The authors propose that LLMs implicitly infer the task from a given prompt, and fine-tuning might skew this inference towards tasks aligned with the fine-tuning data. To explore this hypothesis, they introduce an innovative approach called "Conjugate Prompting." This technique involves transforming prompts to appear less like tasks within the fine-tuned distribution while preserving the nature of the required capabilities.
In a controlled experimental setup, Conjugate Prompting effectively restores some of the model's pre-training capabilities. For real-world applications, where English often dominates fine-tuning data, they adapt this approach by translating prompts into different languages. This method shows promise in recovering various capabilities that might be compromised by fine-tuning, such as:
- In-context learning abilities: These can be lost through instruction tuning, where models are fine-tuned with direct task instructions.

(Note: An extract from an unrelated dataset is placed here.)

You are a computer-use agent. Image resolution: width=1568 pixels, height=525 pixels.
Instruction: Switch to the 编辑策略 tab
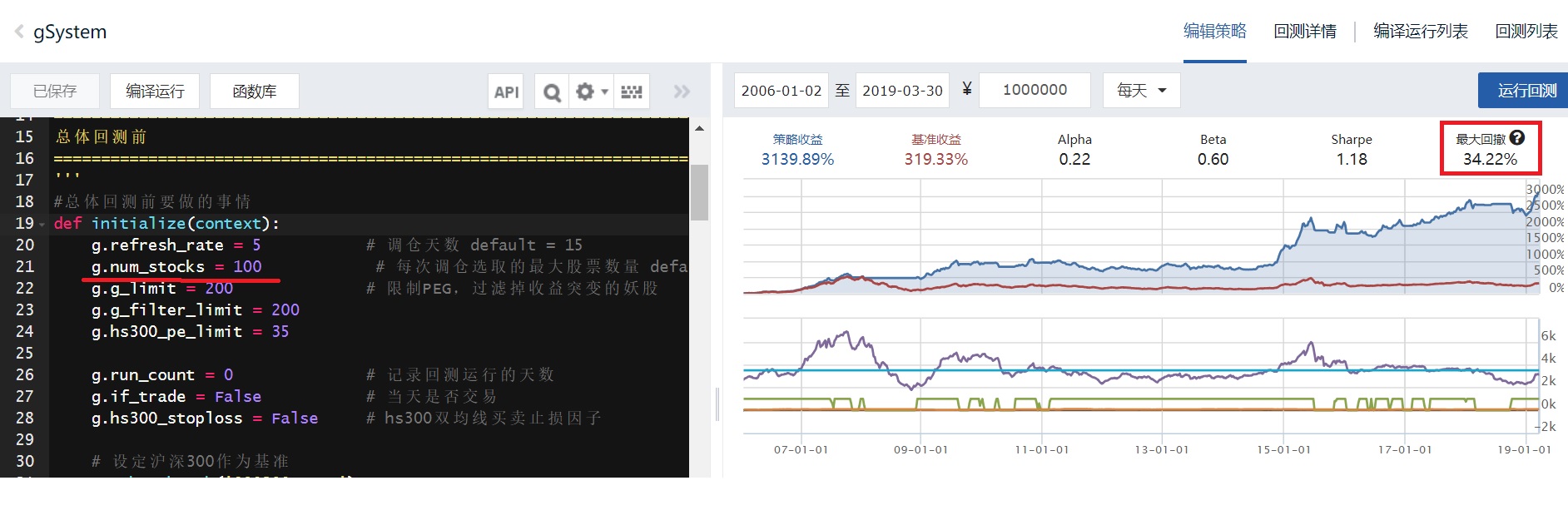pyautogui.click(x=1214, y=32)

- Natural reasoning abilities: These can diminish during code fine-tuning.
- Harmful content generation suppression: This can be relaxed, notably in chatbot models like ChatGPT, where safety fine-tuning aims to limit such content.
Overall, the paper provides insights into the trade-offs involved in fine-tuning LLMs and proposes strategies to mitigate the adverse effects of catastrophic forgetting by adjusting how tasks are presented to the model.